The team, led by William S. Saunders, associate professor of biological sciences in Pitt’s School of Arts and Sciences, found that overexpression of a single protein can cause changes in a cell associated with the formation of tumors.

“Virtually all cancer cells acquire the ability to change their genomic structure,” said Saunders. “Researchers in the field are looking for single events that can cause multiple mutational changes to the genome, and this research is an example of that.”

Before a normal cell divides, its chromosomes are duplicated and then pulled apart by a structure called a spindle, so that the two daughter cells each will have the same number of chromosomes.

At the end of a normal spindle is the spindle pole, also called the centrosome, which pulls the chromosomes outward. Cancer cells often have extra centrosomes. When a cell has more than two centrosomes, sometimes-but not always-the spindles will have more than one pole and cell division won’t work correctly, leading to the swapping of genetic material, uncontrolled cell division and the formation of tumors.

Why this doesn’t always happen when there are too many centrosomes was the focus of the Pitt researchers’ investigation. They found that as long as the extra centrosomes “cluster” together, the spindles will form normally, with two ends, and the cells would divide normally. “No one else appreciated that that was required, or what the mechanism was that separated them,” said Saunders.
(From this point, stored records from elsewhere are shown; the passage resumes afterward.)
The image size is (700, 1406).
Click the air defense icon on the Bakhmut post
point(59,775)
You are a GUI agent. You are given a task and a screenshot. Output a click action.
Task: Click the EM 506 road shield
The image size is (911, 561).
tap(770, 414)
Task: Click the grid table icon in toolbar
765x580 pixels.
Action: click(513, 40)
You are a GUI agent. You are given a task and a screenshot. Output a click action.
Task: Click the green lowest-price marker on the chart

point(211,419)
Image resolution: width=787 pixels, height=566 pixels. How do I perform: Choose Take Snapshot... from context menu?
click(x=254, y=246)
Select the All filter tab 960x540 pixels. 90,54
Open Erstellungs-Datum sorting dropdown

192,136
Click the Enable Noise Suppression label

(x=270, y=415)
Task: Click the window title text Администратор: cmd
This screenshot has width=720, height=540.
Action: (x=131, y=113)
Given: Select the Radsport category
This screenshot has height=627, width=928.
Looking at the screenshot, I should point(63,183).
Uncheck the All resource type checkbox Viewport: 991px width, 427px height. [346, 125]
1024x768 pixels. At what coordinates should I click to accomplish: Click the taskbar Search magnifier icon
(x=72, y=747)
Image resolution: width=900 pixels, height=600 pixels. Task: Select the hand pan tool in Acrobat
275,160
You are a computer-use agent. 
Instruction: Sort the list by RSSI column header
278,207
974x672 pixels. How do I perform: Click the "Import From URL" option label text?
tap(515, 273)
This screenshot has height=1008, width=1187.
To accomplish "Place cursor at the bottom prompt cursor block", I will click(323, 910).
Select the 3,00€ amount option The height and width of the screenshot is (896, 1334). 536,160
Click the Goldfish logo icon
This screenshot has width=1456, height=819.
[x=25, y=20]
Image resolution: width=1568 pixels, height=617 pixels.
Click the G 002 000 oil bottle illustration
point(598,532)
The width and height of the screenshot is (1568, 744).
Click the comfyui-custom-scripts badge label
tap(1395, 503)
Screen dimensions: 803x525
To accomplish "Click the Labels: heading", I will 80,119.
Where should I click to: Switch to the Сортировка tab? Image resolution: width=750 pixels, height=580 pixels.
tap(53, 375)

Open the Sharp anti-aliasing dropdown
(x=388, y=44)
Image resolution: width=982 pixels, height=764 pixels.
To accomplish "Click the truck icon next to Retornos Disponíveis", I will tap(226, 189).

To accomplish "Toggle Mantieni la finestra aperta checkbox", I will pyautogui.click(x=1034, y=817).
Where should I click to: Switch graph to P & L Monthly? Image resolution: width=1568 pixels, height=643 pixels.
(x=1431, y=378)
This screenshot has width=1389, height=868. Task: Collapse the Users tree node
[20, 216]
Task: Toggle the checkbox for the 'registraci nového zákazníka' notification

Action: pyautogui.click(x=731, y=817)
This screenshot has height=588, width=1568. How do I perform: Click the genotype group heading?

But when the extra centrosomes don’t cluster together, the spindles don’t form normally, and cell division can become unstable, reported Nicholas J. Quintyne, a postdoctoral fellow working with Saunders and first author of the paper.

Investigating the mechanism by which this occurs, the researchers found that in cultured oral cancer cells a protein called dynein is missing from the spindle, and the centrosomes no longer cluster together.

Furthermore, the researchers discovered that in some types of tumors, dynein is inhibited by the overexpression of another protein called NuMA. Excess NuMA seems to prevent dynein from binding to the spindle. When they reduced the level of NuMA in cultured cancer cells, the dynein returned to the spindles, and the spindles were no longer multipolar.

“This finding suggests that a possible treatment for some types of cancer could be a drug that inhibits NuMA,” noted coauthor Susanne M. Gollin, professor of human genetics in Pitt’s Graduate School of Public Health and coinvestigator at the Oral Cancer Center of Discovery at the University of Pittsburgh Cancer Institute.

In the future, the researchers plan to look at other proteins that bind to NuMA and how these proteins interact in the process.

The research was supported by the National Institute of Dental and Craniofacial Research of the National Institutes of Health and by the American Cancer Society.